Pope Francis praises ‘gentle’ Pope Benedict XVI ahead of funeral
Associated Press | 1/5/2023, 6 p.m.
VATICAN CITY - Pope Francis praised Pope Emeritus Benedict XVI’s “acute and gentle thought” as he presided over a packed Wednesday general audience in the Vatican, while thousands of people paid tribute to the former pope on the final day of public viewing in St. Peter’s Basilica. Francis was greeted by an enthusiastic crowd in the Paul VI auditorium and shouts of “Viva il papa!” or “Long live the pope” as he arrived for his weekly catechism appointment with the faithful.
This week’s audience was conducted while tens of thousands of people continued to flock to the Vatican to pay their respects to Pope Benedict XVI before the official viewing of his body ends Wednesday evening. From Monday through midday Wednesday, nearly 160,000 people had passed through the basilica, the Vatican said.
“It is my duty to come,” said Małgorzata Nowska, a Polish resident of Rome as she paid tribute Wednesday. She said she wanted to give Pope Benedict XVI “a last hug, a last prayer.”
Pope Francis is due to preside over the late German pope’s funeral on Thursday, Jan. 5, 2023, an event that is drawing heads of state and royalty despite Pope Benedict XVI’s requests for simplicity and Vatican efforts to keep the first Vatican funeral for an emeritus pope in modern times low-key. Only Italy and Germany were invited to send official delegations, and Ger-man President Frank-Walter Steinmeier and Italian President Sergio Mattarella confirmed their participation.
But other heads of state and government decided to take the Vatican up on its offer and come in their “private capacity.” As of a late count Wednesday, seven heads of state, four prime ministers and two delegations of royal representatives were attending as private citizens, including the president of Togo, the prime minister of Gabon and royals from Belgium and Spain.
And in a further sign of officialdom, the Italian government announced it was lowering all Italian and European Union flags to half-staff on public buildings across the country Thursday.
Pope Francis drew applause when he opened his remarks by giving a shout-out to all those who were outside paying tribute to Pope Benedict XVI, whom he called a “great master of catechesis.”
“His acute and gentle thought was not self-referential, but ecclesial, because he always wanted to accompany us in the encounter with Jesus,” Pope Francis said.

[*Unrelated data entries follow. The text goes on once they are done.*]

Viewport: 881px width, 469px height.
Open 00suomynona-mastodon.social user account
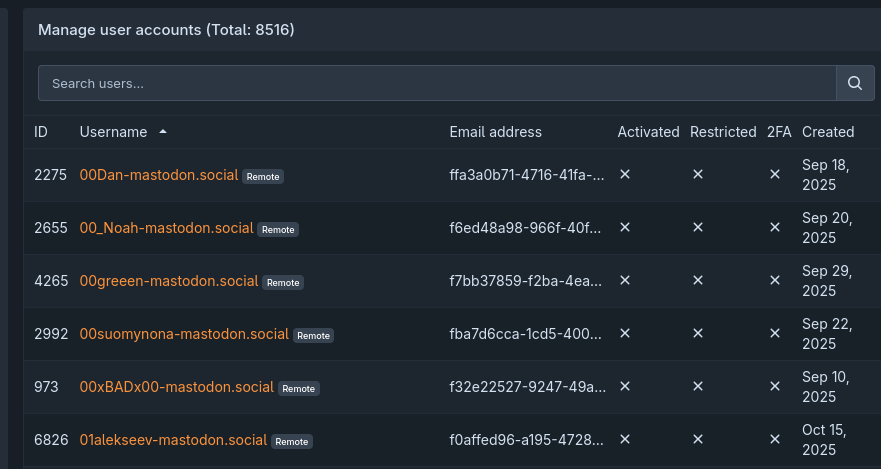pyautogui.click(x=184, y=334)
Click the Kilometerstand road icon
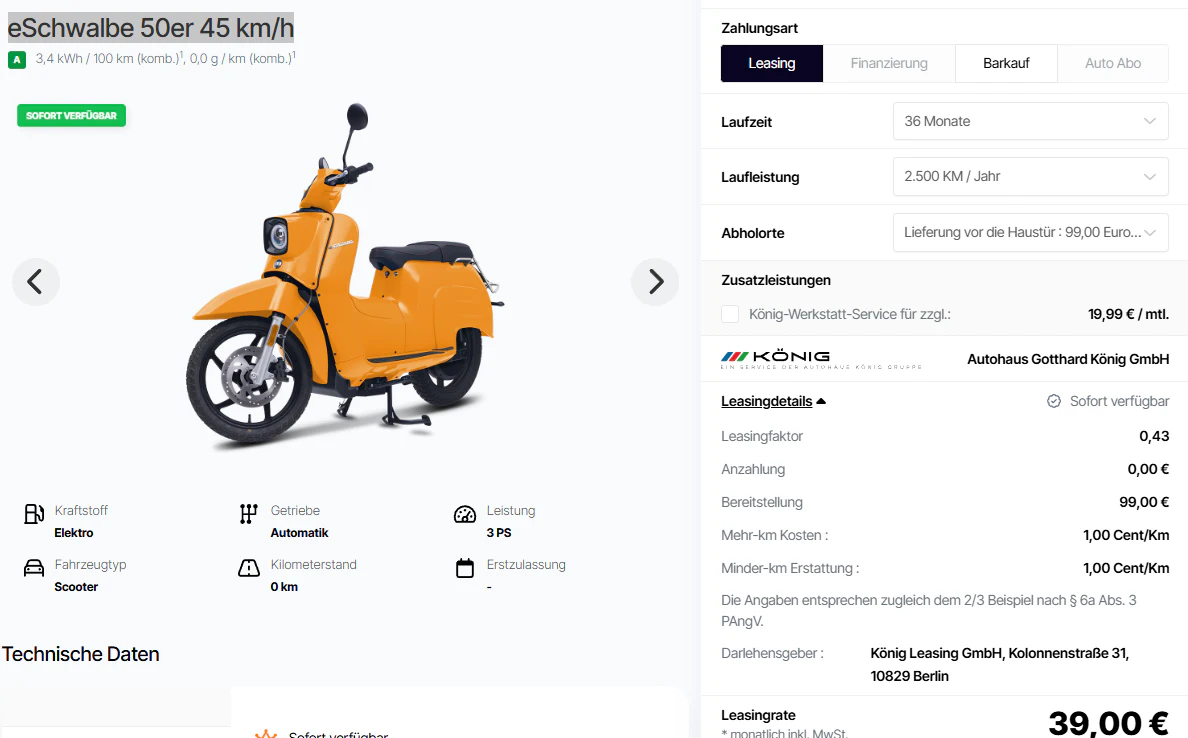The height and width of the screenshot is (738, 1188). [249, 568]
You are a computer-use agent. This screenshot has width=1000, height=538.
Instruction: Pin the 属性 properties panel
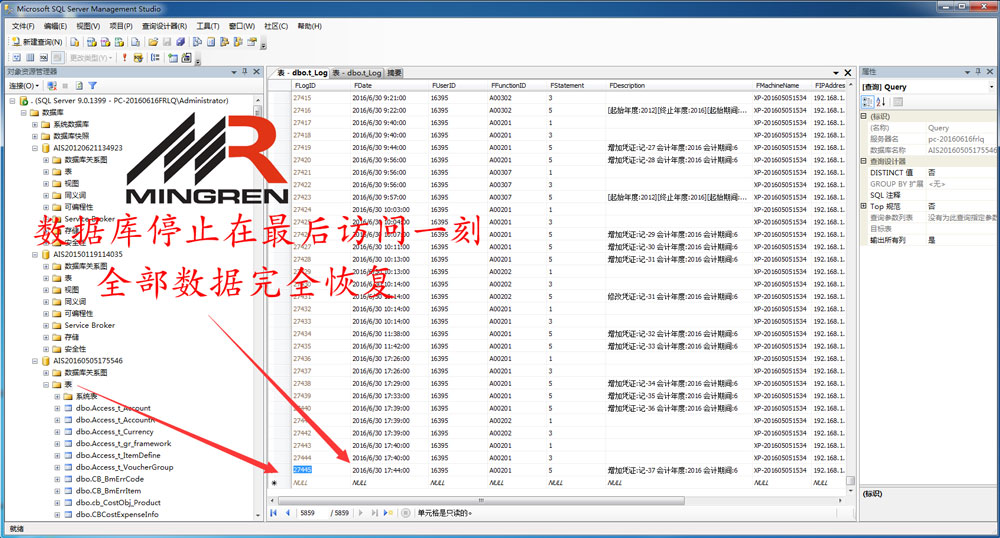point(980,72)
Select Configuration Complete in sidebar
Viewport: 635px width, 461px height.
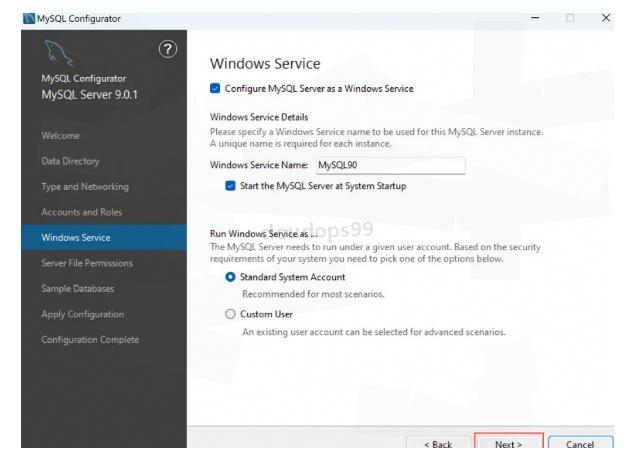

Later Wednesday, Vatican officials were to place Pope Benedict XVI’s body in a cypress coffin — the first of three coffins —along with a brief, written summary of his historic papacy, the coins minted during his pontificate and his pallium stoles.
After the funeral in the piazza, the remains will be carried back into the basilica, where the coffin will be placed inside a zinc one, and then finally into another made from oak.
In keeping with Pope Benedict XVI’s wishes, his remains will be placed in the crypt once occupied by the tomb of St. John Paul II in the grottos underneath the basilica. Pope John Paul’s tomb was moved upstairs into the main basilica ahead of his 2011 beatification.
Pope Benedict XVI, who was elected pope in 2005 following John Paul’s death, became the first pope in six centuries years to resign when he announced in 2013 that he no longer had the strength to lead the Catholic Church. After Pope Francis was elected pope, Pope Benedict XVI spent his nearly decade-long retirement in a converted monastery in the Vatican Gardens.